离子灵敏的场效应晶体管(ISFET)是在灵敏区域包括离子灵敏的层的一类chemFET。分析物溶液中离子的存在改变离子灵敏的层和分析物溶液之间界面处的表面电位,其是由于分析物溶液中存在的离子造成的表面电荷基团的质子化或去质子化。ISFET的灵敏区域处表面电位的改变影响可测量的设备的阈值电压,以指示溶液中离子的存在和/或浓度。ISFET阵列可用于监测化学反应,比如DNA测序反应,其基于反应期间存在、产生或使用的离子的检测。见,例如,2009年12月14日提交的Rothberg等美国专利申请号12/002,291(现美国专利号7,948,015),其基于2007年8月16日提交的美国临时专利申请号60/956,324,2007年7月10日提交的60/968,748,和2006年12月14日提交的60/870,073的优先权,其通过引用以其整体并入本文。更一般而言,大的chemFET阵列或其他类型的化学传感器可用于检测和测量各种过程中各种分析物(例如氢离子、其他离子、化合物等)的静态和/或动态量或浓度。过程可例如是生物或化学反应、细胞或组织培养或监测天然活性、核酸测序等。
操作大尺寸化学传感器阵列出现的问题是传感器输出信号容易遭受噪声的影响。具体而言,噪声影响用于测定通过传感器检测的化学和/或生物过程的特征的下游信号处理的精确性。另外,横跨阵列的化学传感器性能变化产生传感器输出信号的非期望的差异,其使下游信号处理更加复杂。所以期望提供包括低噪声化学传感器的设备,和制造这样的设备的方法。
发明内容
在一个实施方式中,描述了化学传感器。
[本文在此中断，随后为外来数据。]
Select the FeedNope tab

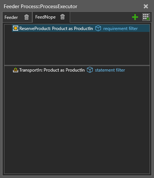(x=45, y=17)
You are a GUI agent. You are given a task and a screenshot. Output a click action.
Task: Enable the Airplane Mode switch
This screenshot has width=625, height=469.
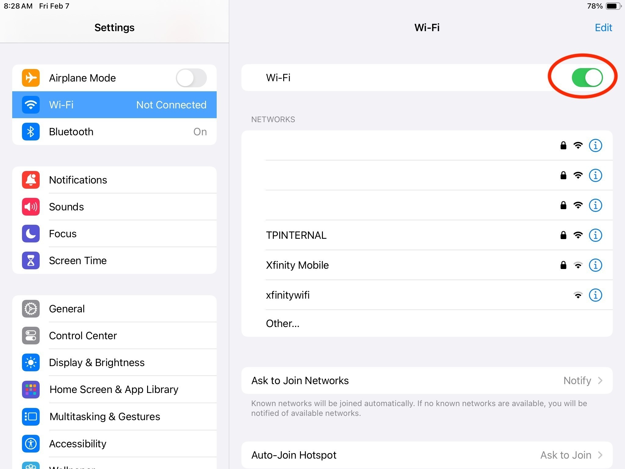tap(191, 78)
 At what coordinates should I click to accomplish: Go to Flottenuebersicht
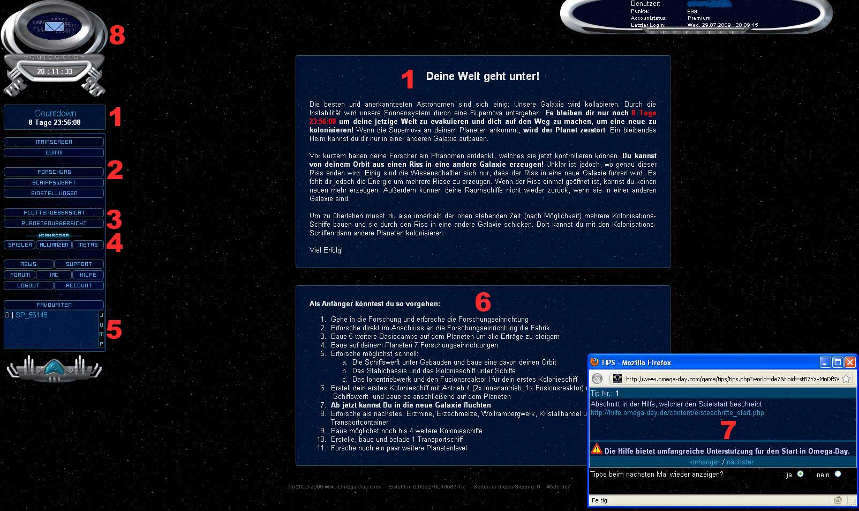pos(54,213)
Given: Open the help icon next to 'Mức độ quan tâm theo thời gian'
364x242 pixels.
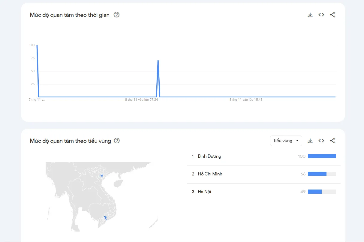Looking at the screenshot, I should (x=117, y=15).
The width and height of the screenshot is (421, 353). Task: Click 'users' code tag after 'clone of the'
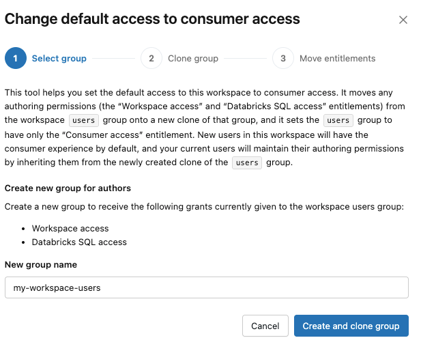pyautogui.click(x=247, y=163)
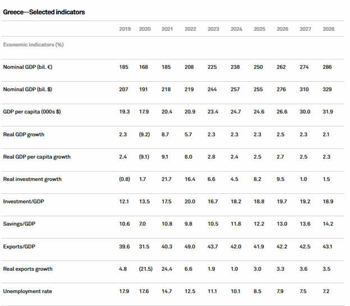
Task: Click the 2023 column header
Action: pos(213,29)
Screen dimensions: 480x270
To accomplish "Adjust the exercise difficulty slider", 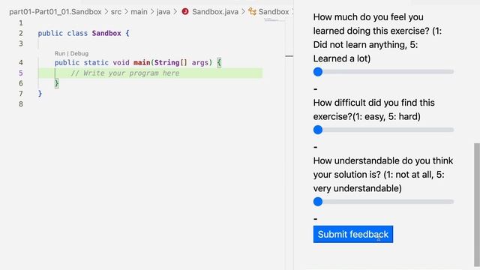I will coord(383,130).
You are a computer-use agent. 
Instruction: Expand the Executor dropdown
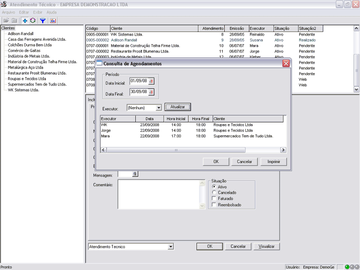[158, 108]
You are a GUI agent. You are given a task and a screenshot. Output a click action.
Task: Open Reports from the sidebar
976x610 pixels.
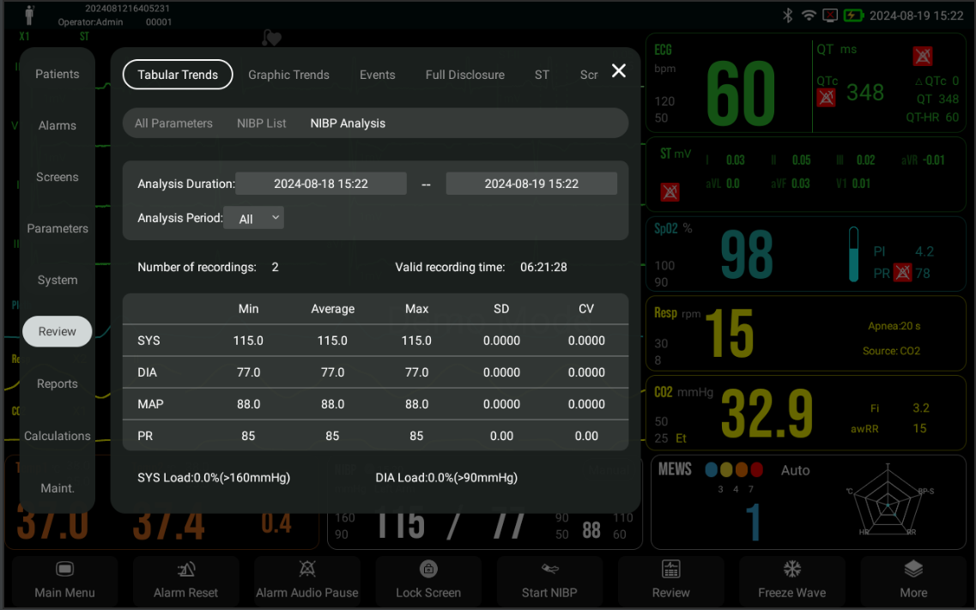(x=57, y=384)
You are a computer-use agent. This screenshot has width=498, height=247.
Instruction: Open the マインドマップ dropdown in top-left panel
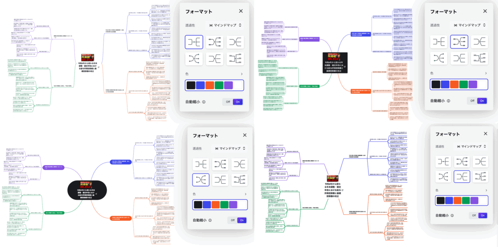tap(225, 25)
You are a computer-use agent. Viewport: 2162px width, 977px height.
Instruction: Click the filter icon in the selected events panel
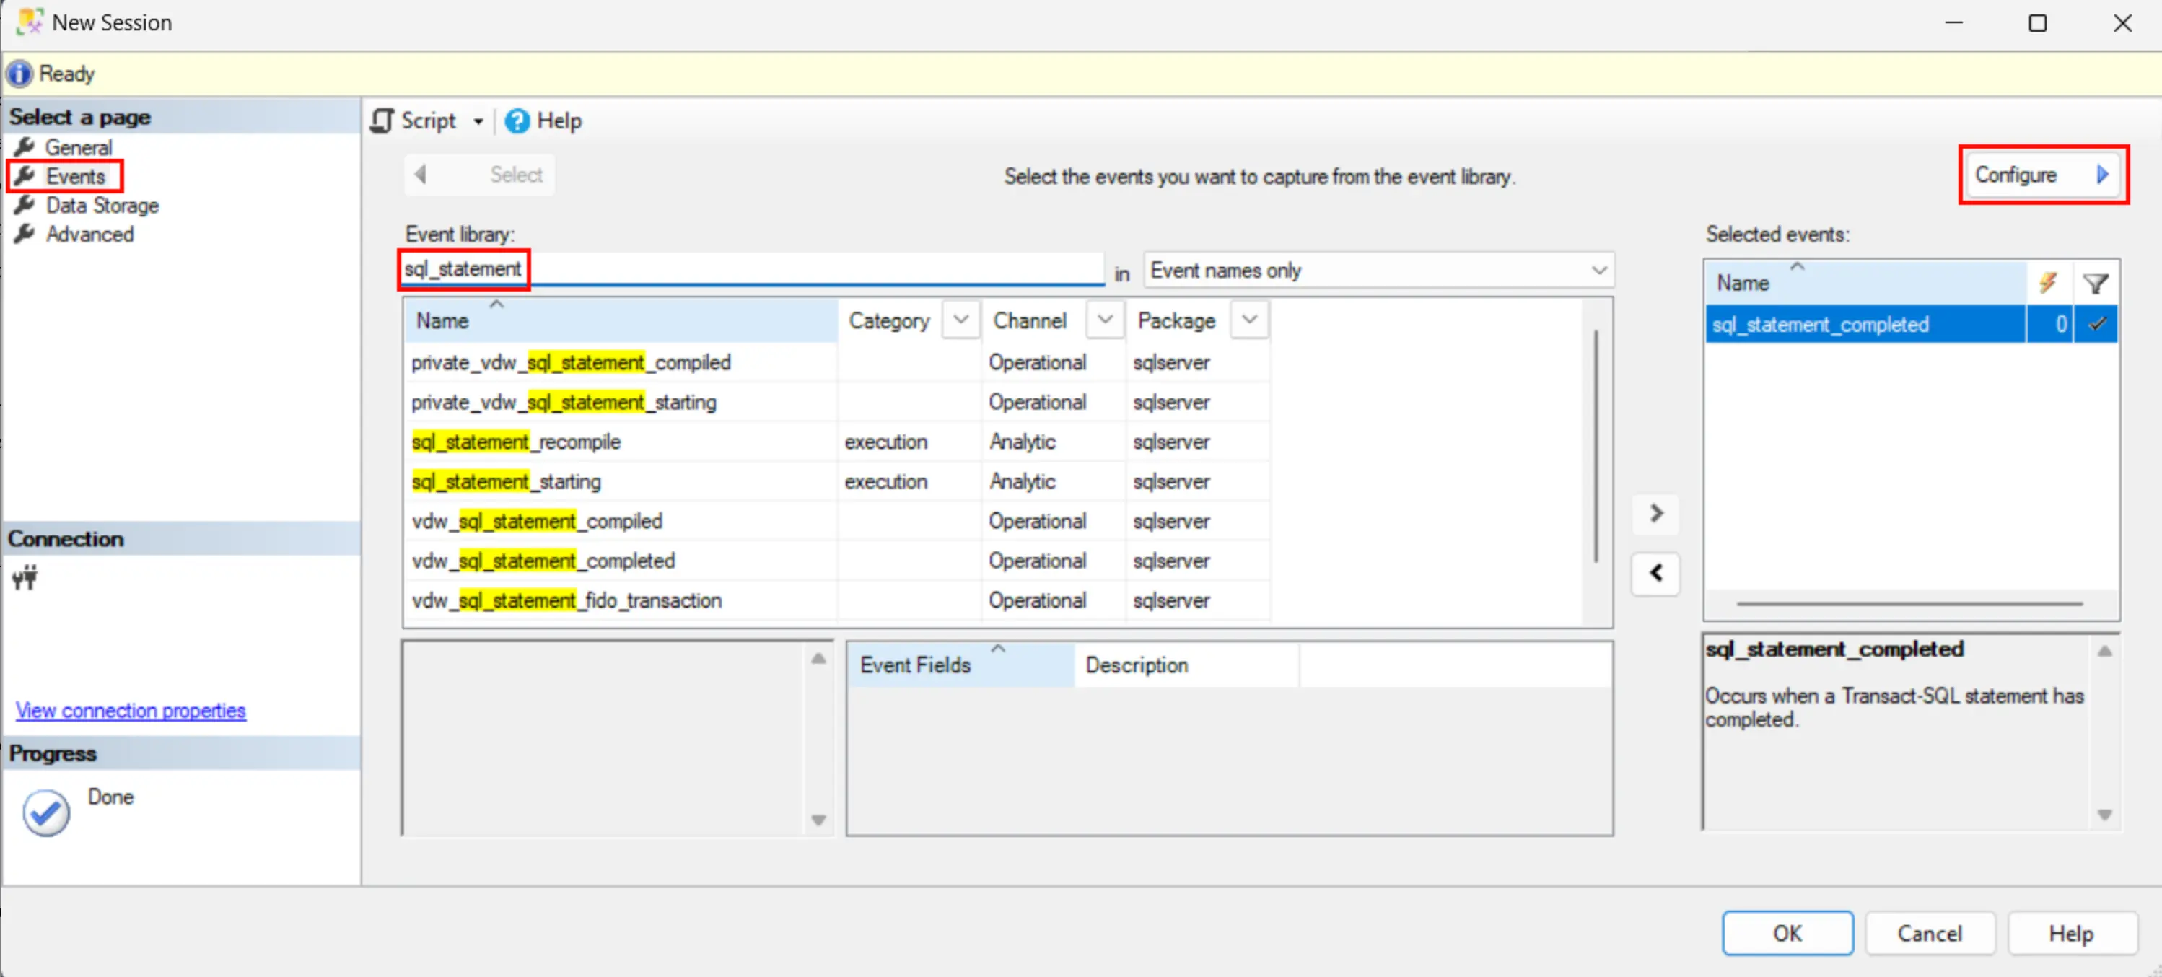coord(2096,282)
化学传感器包括化学灵敏的场效应晶体管,其包括具有上表面的浮栅导体;材料,其限定延伸至浮栅导体上表面的开孔,所述材料包括在第二电介质下方的第一电介质;和导电元件,其接触所述浮栅导体的上表面并且沿着所述开孔的侧壁延伸一定的距离。在示例性实施方式中,化学传感器的开孔可包括所述第一电介质中的下部和所述第二电介质中的上部。在另一实施方式中,所述开孔的下部的宽度基本上与所述上部的宽度相同。在仍另一实施方式中,导电元件与开孔的形状共形。在一个实施方式中,导电元件延伸至第二电介质的上表面。在示例性实施方式中,导电元件包括限定所述化学传感器的反应区域下部的内表面,和第二电介质包括限定所述开孔上部的内表面。在示例性实施方式中,导电元件包括导电材料,和所述导电元件的内表面包括所述导电材料的氧化物。在另一实施方式中,所述化学传感器的传感表面包括所述导电元件的内表面。在仍另一实施方式中,化学灵敏的场效应晶体管响应在所述导电元件附近发生的化学反应而产生传感器信号。在一个实施方式中,浮栅导体包括彼此电耦联并且由电介质层分开的多个导体,和浮栅导体是多个导体中的最上导体。
在另一实施方式中,描述了制造化学传感器的方法。方法包括形成化学灵敏的场效应晶体管,其包括具有上表面的浮栅导体;形成材料,其限定延伸至浮栅导体上表面的开孔,所述材料包括在第二电介质下方的第一电介质;和形成导电元件,其接触所述浮栅导体的上表面并且沿着所述开孔的侧壁延伸一定的距离。在示例性实施方式中,形成材料和形成导电元件可包括在所述浮栅导体上形成第一电介质,第一电介质限定延伸至所述浮栅导体上表面的腔;在其上形成第二电介质;蚀刻第二电介质,以暴露所述导电元件,从而限定开孔;和在开孔中形成导电元件。根据另一实施方式,在开孔中形成导电元件可包括将导电材料沉积在开孔中和第一电介质的上表面上;和从第二电介质的上表面去除至少一部分导电材料。在仍另一实施方式中,去除至少部分导电材料可包括将光刻胶层沉积在开孔中;和从第二电介质的上表面与光刻胶一起去除至少一部分导电材料。在一个实施方式中,导电材料包括钛。在示例性实施方式中,开孔是纳米孔。在示例性实施方式中,形成导电元件包括将导电材料共形沉积在开孔中。在另一实施方式中,导电元件包括限定所述化学传感器的反应区域下部的内表面,和第二电介质包括限定所述开孔上部的内表面。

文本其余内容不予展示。